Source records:
--- START ---

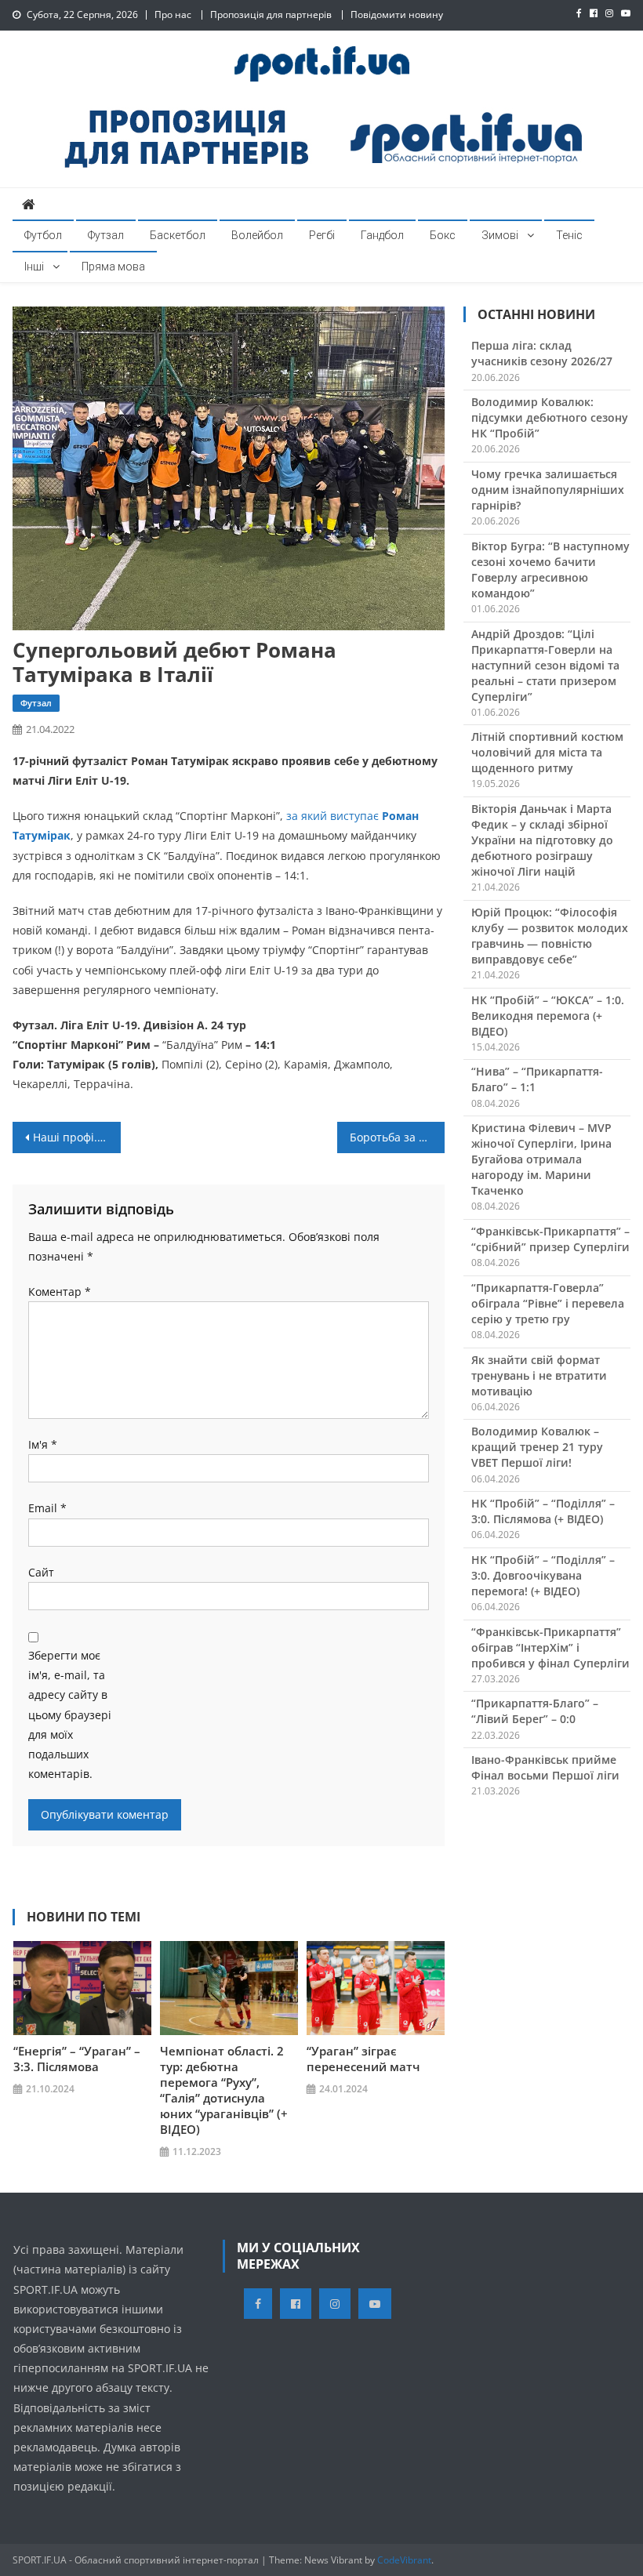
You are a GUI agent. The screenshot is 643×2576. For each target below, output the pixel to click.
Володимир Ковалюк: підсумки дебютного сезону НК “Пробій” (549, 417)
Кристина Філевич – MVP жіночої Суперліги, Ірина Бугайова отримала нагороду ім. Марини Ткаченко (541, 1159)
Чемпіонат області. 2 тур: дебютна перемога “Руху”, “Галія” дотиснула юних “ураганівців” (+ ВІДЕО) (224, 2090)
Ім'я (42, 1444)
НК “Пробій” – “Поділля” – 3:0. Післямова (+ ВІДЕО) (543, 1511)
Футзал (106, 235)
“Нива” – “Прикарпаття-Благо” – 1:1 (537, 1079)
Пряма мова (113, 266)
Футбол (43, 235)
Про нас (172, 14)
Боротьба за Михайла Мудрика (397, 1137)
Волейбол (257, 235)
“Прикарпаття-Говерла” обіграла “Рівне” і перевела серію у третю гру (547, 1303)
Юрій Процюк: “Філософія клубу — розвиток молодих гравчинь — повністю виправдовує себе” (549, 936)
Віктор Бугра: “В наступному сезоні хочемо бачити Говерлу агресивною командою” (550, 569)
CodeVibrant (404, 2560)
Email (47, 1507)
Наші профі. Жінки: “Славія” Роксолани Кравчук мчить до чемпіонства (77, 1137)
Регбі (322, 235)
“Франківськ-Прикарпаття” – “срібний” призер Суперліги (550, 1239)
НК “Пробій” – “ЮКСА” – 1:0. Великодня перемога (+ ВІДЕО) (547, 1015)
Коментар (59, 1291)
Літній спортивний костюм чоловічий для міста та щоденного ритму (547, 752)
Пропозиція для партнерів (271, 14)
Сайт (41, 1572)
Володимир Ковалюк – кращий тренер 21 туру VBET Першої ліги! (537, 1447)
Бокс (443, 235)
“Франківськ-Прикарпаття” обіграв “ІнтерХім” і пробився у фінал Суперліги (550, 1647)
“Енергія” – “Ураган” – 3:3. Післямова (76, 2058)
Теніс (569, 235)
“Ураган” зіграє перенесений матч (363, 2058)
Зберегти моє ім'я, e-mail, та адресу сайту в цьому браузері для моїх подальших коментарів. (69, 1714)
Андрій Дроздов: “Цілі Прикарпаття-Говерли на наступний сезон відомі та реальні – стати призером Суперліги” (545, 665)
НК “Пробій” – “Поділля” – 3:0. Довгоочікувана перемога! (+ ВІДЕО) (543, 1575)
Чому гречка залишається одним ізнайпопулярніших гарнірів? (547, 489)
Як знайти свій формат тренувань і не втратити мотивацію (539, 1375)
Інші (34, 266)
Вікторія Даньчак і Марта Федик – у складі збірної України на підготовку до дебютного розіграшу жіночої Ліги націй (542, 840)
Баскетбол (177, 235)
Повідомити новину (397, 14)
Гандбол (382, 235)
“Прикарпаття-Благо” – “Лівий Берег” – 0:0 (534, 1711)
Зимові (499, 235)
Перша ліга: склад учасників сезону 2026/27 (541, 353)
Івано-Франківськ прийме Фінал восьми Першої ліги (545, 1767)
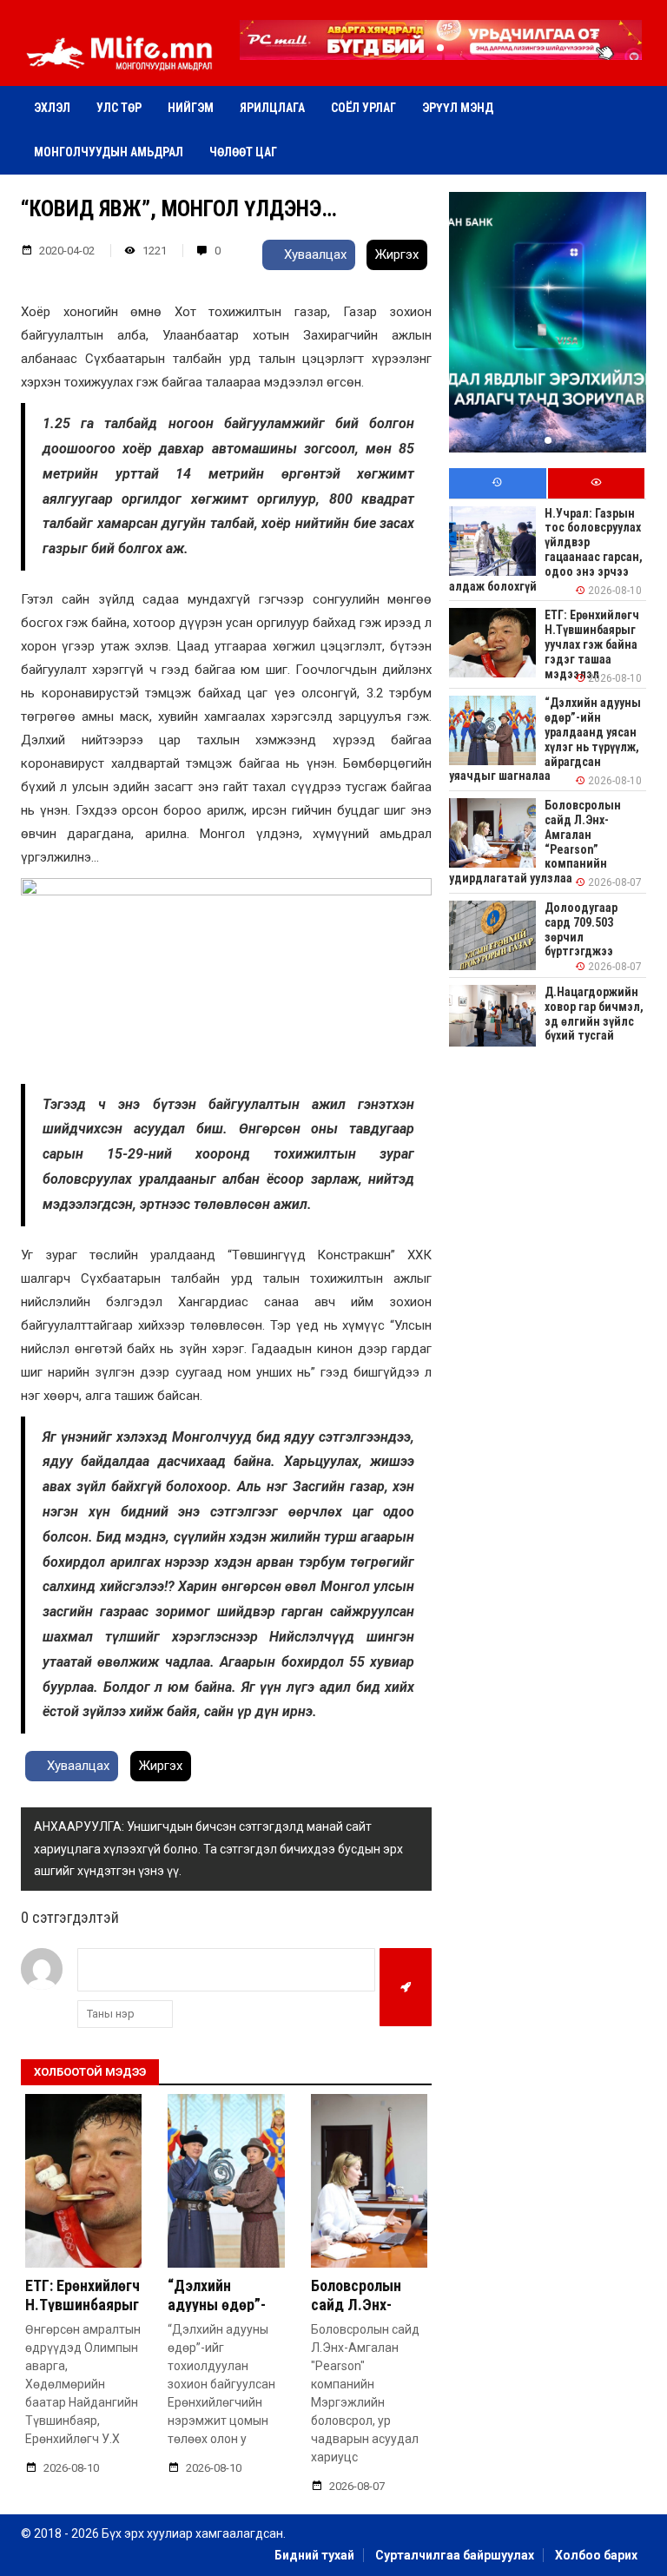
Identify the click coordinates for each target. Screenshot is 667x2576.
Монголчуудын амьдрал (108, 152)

--- END ---

**What needs to be done:** Please filter the data down to the lines containing the word "сезону".

**Task result:**
Володимир Ковалюк: підсумки дебютного сезону НК “Пробій” (549, 417)
Перша ліга: склад учасників сезону 2026/27 (541, 353)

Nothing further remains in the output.